"Não é bom isto que fizeste vive o Senhor que sois dignos de morte vós que não guardastes a vosso senhor o ungido do Senhor vede pois agora onde está a lança do rei e a bilha da água que tinha à sua cabeceira"
Textus Receptus
"Esta coisa que fizeste não é boa. Como vive o SENHOR, vós sois dignos de morrer, porque não guardastes o vosso senhor, o ungido do SENHOR. E, agora, vede onde está a lança do rei e o cantil de água que estava junto ao seu travesseiro. "

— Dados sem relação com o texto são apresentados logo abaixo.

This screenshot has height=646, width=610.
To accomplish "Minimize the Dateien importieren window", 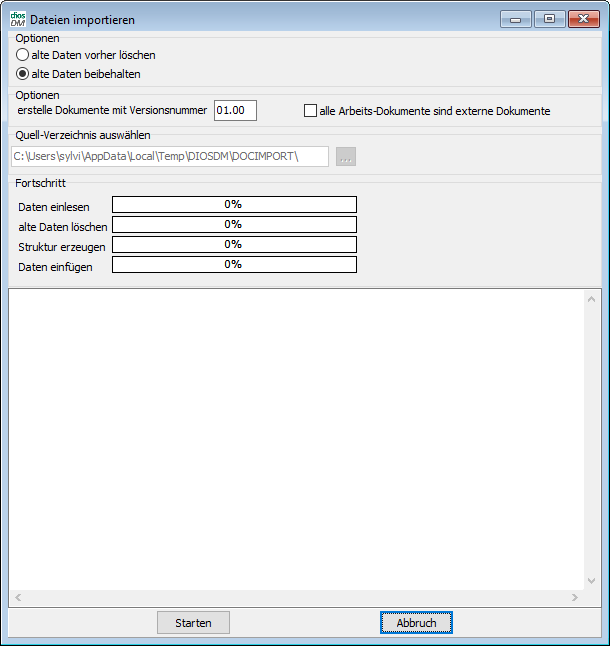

David adverte Abner e seus homens por sua negligência em proteger o rei Saul, o ungido do Senhor, provando sua falha com a lança e a bilha de água subtraídas de sua cabeceira.
Explicação Histórica
A expressão "Não é bom isto, que fizeste" indica uma repreensão severa. "Vive o Senhor" é um juramento divino que reforça a seriedade da acusação. A afirmação "sois dignos de morte" salienta a gravidade da negligência em não "guardar" (proteger) o rei. A referência a "o ungido do Senhor" (hebraico *mashiach Yahweh*) sublinha a sacralidade da pessoa de Saul, cuja autoridade procedia de Deus. A "lança do rei e a bilha da água" eram provas tangíveis da total falha da guarda, mostrando a vulnerabilidade do rei.
Interpretação Doutrinária
Este texto ilustra a importância do respeito e da submissão às autoridades constituídas, mesmo quando elas agem de forma adversa, pois sua posição é permitida por Deus. David, em sua conduta, demonstra que a vingança pessoal é contrária à vontade divina (Romanos 12:19), delegando a Deus o juízo sobre o ungido do Senhor. A negligência no cumprimento do dever é severamente repreendida, reforçando a necessidade de diligência e vigilância na obra de Deus.
Aplicação Prática
O cristão deve cultivar o respeito pelas autoridades (Romanos 13:1-7), exercendo paciência e confiando em Deus para resolver as injustiças. É fundamental cumprir com diligência as responsabilidades designadas, evitando a negligência que compromete a segurança e a integridade do que nos é confiado, seja na vida pessoal ou na obra de Deus.
Precauções de Leitura
Cuidado para não justificar a passividade diante da maldade ou injustiça, mas para compreender que a retribuição pertence a Deus. Não se deve interpretar que a posição de autoridade isenta o indivíduo de responsabilidade ou que a crítica construtiva seja proibida, mas sim que a violência pessoal contra a autoridade estabelecida por Deus é inaceitável.